As I can see every day in my role as supervisor of the Justice Department’s day-to-day health care fraud prevention efforts, it’s working. HEAT’s targeted, data-driven criminal enforcement strategy in key geographic locations – using the Medicare Strike Force teams driven in large part by many of you – has already had a major impact on deterring fraud and abuse, protecting patients and the elderly from scams, and ensuring those who steal taxpayer funds are held fully accountable, as they must be.

Since the announcement of HEAT last May, Strike Force prosecutors have successfully prosecuted hundreds of individuals and secured judgments worth over a billion dollars.

In addition to the federal Task Forces, HEAT is also working to assist you. Just last week Attorney General Holder and Secretary Sebelius reached out to all of you regarding the most recent HEAT initiatives and to identify some areas for increased partnership.

First, following on the National Health Care Fraud Summit that was hosted in Washington, D.C. earlier this year, the President has asked the Department of Justice and HHS to convene a series of regional fraud prevention summits around the country over the next few months. The first summit will take place in Miami on July 16. Other summits will follow in, for example, Los Angeles, Las Vegas, Detroit, Boston, New York, and Philadelphia.

These summits will bring together representatives from federal, state, and local law enforcement agencies, representatives from the private sector including healthcare providers, hospitals, and doctors to share information about trends in health care fraud and to ensure effective referral mechanisms and procedures for joint investigations. Your expertise and experience will be key to the success of these events.

Second, I sent a memo to every United States Attorney in the country asking them to convene regular health care fraud task force meetings to facilitate the exchange of information with partners in the public and private sector, and to help coordinate ant-fraud efforts. Most of these meetings will be held quarterly and all of the U.S. Attorneys have been asked to schedule the first meeting by August 16, 2010. I hope that you and your office will take part in these regular exchanges.

Third, HHS will be doubling the size of the Senior Medicare Patrol which recruits and trains retired professionals and other senior citizens about how to recognize and report instances or patterns of health care fraud. Close to 3 million Medicare beneficiaries have been educated since the start of the program in 1997, and currently the Senior Medicare Patrol program funds projects in every state, the District of Columbia, Puerto Rico, Guam, and the Virginia Islands.

Still, we can do even more.

And legally speaking, more can be done, thanks to the Patient Protection and Affordable Care Act passed earlier this year. In addition to creating new, powerful tools for the federal government in its fight against health care fraud, the heath care reform law provides new access to Medicaid data for the Secretary of HHS that will assist states in coordinating anti-fraud activities, giving them greater incentive and flexibility in identifying and collecting Medicaid overpayments.

And under the new law, states now have stronger authority to suspend payments to providers suspected of fraud, to place providers of high-risk categories of service under provisional increased oversight, and to impose moratoria on the enrollment of certain types of providers. Even if you haven’t felt the effect of these tools quite yet, they will, I’m confident, prove indispensable to each of you in the weeks, months, and years ahead.

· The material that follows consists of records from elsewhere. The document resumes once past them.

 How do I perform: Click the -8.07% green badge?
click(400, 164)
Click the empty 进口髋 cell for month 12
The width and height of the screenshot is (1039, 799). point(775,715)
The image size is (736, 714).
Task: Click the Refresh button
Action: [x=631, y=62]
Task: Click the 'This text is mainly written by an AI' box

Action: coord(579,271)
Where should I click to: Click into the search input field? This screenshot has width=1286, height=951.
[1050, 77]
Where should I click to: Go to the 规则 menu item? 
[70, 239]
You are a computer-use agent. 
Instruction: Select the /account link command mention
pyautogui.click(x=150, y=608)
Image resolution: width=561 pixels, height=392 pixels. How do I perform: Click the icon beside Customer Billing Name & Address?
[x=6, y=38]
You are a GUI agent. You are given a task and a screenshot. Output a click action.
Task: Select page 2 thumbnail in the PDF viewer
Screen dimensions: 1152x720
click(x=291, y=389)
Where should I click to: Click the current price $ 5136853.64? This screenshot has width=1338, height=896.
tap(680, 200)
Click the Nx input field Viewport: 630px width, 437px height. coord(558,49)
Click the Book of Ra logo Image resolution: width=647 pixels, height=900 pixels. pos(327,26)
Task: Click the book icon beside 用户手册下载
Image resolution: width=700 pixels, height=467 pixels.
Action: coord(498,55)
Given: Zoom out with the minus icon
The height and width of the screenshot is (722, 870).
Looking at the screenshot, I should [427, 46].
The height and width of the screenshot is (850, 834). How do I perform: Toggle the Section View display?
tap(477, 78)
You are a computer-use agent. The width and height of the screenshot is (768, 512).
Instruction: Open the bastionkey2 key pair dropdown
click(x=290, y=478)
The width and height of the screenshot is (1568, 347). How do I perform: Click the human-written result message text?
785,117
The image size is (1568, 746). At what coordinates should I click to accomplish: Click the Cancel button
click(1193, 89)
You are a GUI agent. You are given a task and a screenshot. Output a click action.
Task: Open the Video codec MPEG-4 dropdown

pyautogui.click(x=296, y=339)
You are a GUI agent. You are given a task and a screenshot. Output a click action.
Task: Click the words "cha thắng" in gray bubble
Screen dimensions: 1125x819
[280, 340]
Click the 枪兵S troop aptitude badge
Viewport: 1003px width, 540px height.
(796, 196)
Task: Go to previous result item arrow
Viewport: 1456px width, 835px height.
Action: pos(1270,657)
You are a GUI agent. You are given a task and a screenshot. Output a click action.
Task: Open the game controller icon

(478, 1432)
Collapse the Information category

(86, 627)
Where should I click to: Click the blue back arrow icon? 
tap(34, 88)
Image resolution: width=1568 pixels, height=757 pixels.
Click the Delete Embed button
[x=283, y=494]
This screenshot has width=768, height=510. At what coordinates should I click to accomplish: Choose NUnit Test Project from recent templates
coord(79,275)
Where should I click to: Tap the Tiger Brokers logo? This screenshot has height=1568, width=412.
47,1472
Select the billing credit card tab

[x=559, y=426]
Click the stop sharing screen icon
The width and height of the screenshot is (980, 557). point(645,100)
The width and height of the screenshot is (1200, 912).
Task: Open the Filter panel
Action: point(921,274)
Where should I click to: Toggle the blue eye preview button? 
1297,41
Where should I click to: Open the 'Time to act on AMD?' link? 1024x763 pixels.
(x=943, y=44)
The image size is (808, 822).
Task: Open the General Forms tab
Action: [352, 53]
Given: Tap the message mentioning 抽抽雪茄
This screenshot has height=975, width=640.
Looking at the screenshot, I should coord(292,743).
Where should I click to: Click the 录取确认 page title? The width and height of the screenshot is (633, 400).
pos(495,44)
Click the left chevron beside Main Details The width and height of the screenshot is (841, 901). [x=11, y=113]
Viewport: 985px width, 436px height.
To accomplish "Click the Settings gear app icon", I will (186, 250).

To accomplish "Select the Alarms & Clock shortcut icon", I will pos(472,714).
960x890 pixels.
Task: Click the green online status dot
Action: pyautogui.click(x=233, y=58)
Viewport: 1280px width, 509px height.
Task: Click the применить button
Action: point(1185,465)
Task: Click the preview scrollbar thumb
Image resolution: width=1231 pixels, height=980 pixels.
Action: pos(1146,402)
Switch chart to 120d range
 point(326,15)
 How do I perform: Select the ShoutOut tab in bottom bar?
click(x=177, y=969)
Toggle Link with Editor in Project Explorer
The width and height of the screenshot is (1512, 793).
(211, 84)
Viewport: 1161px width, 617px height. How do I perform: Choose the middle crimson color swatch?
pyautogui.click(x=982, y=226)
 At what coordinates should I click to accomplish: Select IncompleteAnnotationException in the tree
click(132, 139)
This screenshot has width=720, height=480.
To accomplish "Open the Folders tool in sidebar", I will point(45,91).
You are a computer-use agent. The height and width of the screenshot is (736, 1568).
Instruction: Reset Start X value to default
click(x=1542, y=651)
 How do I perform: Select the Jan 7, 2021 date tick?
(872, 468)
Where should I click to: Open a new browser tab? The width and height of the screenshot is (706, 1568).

In the end, all of these efforts, I believe, go to our basic duty to citizens in every state to ensure their hard-earned tax dollars are spent for the benefit of those who need medical care, not those who seek to enrich themselves at the expense of others. And so we welcome your ideas; your expertise; and, in the best traditions of this association, your active partnership in fulfilling our common duty to address this ongoing threat.